Beiträge von Leonie im Thema „Ich empfinde den Buddhismus als trost- und hoffnungslos“

    Rolf82


    Danke, dass du den Hintergrund deiner Frage hier mitteilst.


    Als Begleiter hat man die Aufgabe zu begleiten - da muss man nicht den anderen mit passenden Worten unterhalten. Zuhören ist da sehr bedeutsam.

    Einfach da sein - mit sein. Das genügt und tröstet ganz von selbst.


    Ich würde auch nicht mit buddhistischen Erklärungen daher kommen - sondern genau darauf achten, was der andere (zum Leben) braucht - und das könnte auch Milch sein.


    Ich hatte mal eine Geschichte gelesen, von einer Autorin, die über den Tod ihres Vaters schrieb und erzählte, wie sie davon ihrer Mutter das mitteilte. Als die Tochter wieder gehen wollte, sagte ihre Mutter zu ihr: "Denk daran mir Bananen mit zu bringen".

    Das Leben erscheint im Angesicht des Todes offenbar als banal - aber es ist es gerade nicht.

    In welchem Zusammenhang hat denn Dante gesagt: "Lasst, die ihr eintrete, alle Hoffnung fahren." Aus diesem Satz allein ergibt sich ja nicht was Dante mit dem Begriff Hoffnung gemeint hat.

    Das steht am Eingang der Hölle. Und Dante versteht Hoffnung als christlich, als Hoffnung auf Erlösung.


    Dante und die "Göttliche Komödie" - Vom Inferno zum Paradies
    Dante Alighieri schrieb seine "Divina commedia“ Anfang des 14. Jahrhunderts in der damaligen, "volgare" genannten Volkssprache und machte diese damit…
    www.deutschlandfunkkultur.de

    So nun aber, Ānando, ein Mönch, der allein, von Gemeinsamkeit abgeschieden verweilt, ein solcher Mönch es erhoffen mag, er werde eine zeitlich ersehnte Geisteserlösung erringen oder ewige Stille: das ist möglich."
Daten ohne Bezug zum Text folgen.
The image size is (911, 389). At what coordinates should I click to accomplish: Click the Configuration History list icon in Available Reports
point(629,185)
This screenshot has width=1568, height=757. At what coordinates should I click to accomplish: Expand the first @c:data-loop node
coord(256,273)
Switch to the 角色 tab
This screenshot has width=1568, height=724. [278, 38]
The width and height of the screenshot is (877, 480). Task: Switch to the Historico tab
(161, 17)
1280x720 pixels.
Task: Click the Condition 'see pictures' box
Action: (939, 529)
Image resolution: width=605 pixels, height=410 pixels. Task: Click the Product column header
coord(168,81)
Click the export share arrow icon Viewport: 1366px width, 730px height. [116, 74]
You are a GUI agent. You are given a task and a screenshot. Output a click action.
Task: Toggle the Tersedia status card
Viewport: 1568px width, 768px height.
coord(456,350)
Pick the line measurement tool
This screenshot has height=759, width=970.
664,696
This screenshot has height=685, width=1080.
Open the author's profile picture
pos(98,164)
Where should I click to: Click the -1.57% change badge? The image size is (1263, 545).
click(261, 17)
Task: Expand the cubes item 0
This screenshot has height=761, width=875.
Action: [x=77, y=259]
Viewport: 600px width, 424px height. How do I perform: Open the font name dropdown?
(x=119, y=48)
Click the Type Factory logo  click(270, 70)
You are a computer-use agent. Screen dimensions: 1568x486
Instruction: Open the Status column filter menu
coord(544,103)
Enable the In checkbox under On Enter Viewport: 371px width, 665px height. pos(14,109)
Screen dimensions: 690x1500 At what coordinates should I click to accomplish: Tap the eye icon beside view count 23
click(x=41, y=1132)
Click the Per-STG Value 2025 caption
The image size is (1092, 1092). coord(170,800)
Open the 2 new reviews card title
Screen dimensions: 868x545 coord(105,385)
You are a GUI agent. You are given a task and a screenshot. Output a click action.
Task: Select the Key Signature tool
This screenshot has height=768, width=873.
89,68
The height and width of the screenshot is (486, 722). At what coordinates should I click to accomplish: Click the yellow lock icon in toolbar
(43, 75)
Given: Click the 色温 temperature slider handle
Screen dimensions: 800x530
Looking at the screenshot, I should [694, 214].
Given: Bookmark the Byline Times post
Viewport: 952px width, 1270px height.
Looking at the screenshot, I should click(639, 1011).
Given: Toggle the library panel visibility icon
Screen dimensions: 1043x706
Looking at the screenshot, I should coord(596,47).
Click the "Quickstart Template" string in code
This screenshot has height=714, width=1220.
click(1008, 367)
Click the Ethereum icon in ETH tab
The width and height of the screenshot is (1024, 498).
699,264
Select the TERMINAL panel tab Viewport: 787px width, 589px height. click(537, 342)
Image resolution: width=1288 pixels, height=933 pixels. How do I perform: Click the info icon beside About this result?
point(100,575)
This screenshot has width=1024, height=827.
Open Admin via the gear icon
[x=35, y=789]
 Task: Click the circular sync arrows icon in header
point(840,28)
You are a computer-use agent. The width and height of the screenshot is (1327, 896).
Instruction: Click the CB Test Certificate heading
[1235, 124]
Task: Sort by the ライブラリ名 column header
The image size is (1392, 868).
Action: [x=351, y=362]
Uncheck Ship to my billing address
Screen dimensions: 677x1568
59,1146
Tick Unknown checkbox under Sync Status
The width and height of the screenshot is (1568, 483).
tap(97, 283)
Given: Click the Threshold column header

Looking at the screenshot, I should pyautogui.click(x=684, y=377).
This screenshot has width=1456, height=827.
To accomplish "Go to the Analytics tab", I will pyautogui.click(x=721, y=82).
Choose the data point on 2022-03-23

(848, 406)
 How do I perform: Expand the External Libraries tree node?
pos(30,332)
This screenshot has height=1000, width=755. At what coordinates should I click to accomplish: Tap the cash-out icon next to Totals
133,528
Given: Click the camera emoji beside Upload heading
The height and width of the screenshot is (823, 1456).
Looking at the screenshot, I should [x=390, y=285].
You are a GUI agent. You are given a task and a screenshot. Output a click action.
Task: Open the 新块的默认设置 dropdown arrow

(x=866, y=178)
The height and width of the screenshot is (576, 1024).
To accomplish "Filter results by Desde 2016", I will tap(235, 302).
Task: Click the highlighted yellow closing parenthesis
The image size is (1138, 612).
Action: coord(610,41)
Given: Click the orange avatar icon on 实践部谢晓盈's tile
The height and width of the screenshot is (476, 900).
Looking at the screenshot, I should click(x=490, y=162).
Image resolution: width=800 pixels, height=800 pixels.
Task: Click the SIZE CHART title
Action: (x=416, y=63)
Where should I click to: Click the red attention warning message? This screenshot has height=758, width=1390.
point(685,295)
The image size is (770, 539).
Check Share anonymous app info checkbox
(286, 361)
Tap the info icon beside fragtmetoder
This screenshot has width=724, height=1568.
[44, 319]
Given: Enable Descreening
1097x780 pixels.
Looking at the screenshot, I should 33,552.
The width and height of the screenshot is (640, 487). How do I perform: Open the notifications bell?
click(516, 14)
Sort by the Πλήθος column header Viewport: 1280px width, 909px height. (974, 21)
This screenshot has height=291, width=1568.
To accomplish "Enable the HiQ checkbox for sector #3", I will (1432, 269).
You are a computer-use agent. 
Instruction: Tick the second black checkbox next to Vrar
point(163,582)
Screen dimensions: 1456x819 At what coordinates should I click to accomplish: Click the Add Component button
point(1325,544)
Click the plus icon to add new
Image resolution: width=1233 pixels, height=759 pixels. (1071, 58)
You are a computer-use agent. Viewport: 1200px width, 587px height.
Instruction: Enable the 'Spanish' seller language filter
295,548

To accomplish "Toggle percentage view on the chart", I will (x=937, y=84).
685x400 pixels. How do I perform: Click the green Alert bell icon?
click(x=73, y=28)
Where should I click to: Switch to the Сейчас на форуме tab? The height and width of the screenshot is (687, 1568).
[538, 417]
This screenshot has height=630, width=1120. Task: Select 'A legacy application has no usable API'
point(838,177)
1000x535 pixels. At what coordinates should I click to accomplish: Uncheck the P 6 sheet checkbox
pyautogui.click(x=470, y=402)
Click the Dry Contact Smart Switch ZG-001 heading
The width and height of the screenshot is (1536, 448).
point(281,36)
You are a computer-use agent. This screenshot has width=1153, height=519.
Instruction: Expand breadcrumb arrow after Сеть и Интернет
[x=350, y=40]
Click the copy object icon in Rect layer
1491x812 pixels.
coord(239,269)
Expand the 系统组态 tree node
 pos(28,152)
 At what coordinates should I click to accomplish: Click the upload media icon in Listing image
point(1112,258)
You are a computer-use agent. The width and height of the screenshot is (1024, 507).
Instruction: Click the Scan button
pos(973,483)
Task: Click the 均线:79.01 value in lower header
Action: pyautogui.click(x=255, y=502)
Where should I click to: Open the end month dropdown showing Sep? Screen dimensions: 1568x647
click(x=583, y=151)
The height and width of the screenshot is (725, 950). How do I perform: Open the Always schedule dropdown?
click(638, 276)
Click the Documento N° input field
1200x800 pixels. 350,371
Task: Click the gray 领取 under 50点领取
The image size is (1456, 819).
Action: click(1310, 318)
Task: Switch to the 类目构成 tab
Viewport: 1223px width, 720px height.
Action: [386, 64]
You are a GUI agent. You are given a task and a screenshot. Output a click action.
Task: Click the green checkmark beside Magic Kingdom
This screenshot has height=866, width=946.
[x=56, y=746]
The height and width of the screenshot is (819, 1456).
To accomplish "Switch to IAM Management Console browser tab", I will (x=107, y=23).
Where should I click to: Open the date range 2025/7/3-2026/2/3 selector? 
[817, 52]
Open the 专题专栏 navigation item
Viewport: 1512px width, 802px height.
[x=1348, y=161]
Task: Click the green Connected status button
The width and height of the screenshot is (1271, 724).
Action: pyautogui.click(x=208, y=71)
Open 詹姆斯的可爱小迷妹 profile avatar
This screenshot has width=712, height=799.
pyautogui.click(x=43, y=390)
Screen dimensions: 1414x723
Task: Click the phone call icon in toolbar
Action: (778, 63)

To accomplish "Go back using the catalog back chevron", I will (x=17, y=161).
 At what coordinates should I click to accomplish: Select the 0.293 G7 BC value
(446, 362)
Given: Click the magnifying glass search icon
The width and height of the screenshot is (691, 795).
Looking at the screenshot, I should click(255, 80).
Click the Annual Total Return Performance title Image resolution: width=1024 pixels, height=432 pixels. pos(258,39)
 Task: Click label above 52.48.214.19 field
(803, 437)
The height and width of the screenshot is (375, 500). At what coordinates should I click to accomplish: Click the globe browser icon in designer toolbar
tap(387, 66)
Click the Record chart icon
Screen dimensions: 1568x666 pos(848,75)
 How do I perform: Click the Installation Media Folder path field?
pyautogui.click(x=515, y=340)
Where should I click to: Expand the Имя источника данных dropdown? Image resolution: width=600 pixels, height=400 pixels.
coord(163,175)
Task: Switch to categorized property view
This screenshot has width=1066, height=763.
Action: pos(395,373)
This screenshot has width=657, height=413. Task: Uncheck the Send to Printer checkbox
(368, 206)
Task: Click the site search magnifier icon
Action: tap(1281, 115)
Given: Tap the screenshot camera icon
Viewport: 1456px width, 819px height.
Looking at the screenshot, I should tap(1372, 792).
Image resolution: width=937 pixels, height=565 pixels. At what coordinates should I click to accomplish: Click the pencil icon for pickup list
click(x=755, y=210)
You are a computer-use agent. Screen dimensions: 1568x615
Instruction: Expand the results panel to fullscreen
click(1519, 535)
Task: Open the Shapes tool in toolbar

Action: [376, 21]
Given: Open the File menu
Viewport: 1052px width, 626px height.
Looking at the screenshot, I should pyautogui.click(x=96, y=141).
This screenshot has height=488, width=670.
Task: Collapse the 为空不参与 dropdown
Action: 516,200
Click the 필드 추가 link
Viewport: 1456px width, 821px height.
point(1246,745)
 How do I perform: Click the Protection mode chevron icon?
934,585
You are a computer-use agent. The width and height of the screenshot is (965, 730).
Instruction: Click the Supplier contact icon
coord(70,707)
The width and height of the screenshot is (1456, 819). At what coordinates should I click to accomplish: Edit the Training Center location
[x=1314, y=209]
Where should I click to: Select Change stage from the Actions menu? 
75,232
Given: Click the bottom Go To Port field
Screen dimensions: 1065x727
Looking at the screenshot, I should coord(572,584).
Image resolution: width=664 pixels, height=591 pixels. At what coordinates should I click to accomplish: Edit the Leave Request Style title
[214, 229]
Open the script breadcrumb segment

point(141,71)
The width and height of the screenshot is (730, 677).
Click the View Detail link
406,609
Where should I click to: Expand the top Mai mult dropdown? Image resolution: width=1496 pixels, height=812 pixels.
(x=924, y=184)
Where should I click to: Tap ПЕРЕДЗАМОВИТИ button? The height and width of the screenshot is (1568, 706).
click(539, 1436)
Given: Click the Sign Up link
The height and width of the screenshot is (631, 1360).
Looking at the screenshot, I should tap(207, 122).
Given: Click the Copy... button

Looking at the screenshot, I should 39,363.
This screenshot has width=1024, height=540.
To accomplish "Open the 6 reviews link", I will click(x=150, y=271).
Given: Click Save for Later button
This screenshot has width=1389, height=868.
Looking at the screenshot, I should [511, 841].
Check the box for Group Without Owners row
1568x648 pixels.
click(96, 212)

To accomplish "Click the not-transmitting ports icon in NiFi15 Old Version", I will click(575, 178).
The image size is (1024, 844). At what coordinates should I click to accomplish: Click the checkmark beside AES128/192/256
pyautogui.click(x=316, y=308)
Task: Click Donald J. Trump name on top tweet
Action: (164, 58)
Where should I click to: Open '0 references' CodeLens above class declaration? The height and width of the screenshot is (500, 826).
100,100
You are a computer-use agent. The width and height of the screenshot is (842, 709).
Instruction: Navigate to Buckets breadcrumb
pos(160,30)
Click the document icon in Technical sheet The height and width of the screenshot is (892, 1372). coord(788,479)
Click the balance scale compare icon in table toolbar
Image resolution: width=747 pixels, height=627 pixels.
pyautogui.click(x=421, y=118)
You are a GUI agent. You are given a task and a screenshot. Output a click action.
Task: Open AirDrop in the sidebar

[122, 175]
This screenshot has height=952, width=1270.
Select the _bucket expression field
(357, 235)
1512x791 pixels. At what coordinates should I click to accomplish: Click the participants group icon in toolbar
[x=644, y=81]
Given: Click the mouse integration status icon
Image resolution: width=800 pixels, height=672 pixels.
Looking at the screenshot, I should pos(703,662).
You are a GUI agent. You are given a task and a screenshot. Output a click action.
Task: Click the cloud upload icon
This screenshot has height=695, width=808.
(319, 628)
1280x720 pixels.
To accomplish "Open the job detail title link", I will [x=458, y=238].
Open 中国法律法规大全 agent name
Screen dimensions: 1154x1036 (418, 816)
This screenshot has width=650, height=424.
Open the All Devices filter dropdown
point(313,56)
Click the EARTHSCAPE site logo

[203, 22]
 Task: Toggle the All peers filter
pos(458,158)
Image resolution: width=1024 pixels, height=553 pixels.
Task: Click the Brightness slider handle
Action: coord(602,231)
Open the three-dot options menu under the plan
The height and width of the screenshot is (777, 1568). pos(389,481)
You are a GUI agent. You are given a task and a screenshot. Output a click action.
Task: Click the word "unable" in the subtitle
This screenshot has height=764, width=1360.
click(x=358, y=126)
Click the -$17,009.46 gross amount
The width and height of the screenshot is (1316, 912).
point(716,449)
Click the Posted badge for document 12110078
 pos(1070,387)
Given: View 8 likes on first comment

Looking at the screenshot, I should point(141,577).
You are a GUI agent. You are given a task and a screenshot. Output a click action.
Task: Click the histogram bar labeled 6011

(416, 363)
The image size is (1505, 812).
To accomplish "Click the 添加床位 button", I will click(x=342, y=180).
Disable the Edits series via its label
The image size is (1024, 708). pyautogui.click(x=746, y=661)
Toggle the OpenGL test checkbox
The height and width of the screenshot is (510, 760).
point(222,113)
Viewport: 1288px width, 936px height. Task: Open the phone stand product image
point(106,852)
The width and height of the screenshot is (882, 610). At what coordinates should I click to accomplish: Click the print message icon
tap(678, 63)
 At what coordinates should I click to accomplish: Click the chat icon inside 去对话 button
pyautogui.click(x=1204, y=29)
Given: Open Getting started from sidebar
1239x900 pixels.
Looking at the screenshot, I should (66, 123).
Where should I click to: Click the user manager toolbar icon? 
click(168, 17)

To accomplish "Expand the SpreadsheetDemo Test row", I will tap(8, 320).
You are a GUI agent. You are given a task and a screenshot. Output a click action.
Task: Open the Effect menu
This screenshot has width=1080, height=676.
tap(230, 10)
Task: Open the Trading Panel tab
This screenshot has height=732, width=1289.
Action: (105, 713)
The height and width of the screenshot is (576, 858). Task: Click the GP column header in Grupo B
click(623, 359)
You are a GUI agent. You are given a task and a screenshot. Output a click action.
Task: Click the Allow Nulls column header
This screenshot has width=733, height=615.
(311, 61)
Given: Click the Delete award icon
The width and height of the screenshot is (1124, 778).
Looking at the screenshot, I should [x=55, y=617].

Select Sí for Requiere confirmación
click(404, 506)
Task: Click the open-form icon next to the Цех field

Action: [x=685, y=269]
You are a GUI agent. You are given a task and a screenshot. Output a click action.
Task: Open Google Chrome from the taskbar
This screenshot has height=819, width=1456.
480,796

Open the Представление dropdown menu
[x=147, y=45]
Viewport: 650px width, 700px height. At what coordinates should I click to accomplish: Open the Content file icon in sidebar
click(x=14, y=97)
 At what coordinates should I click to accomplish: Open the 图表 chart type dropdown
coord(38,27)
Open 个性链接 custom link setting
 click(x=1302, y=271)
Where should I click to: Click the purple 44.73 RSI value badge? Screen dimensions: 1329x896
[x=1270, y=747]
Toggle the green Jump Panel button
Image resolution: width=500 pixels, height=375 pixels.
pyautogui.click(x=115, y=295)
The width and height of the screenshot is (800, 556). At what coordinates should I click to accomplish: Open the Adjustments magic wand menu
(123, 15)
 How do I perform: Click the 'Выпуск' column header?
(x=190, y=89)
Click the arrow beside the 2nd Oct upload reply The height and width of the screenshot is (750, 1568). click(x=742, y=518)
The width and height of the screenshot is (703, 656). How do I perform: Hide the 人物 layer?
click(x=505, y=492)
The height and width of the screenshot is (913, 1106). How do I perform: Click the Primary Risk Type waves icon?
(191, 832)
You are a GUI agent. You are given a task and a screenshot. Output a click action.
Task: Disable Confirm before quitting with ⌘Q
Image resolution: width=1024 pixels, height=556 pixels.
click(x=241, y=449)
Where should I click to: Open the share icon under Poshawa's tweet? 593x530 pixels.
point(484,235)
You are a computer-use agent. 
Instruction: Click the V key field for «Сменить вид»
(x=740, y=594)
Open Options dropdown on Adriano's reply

    Noch etwas zu MN 122 - in der Fassung von Zumwinkel

    https://www.palikanon.com/majjhima/zumwinkel/m122z.html ist von Geselligkeit die Rede und nicht von Gemeinsamkeit. Aber es findet sich auch nichts darin von "erhoffen" - es kommt also auf die Übersetzung an, die man wählt. Bei Zumwinkel ist dafür der Ausdruck "erwarten" gewählt.

    Nun will ich keine Wortklauberei machen, aber für mich hat der Ausdruck Hoffnung einen religiösen Touch und ist ja auch eine der drei christlichen Tugenden.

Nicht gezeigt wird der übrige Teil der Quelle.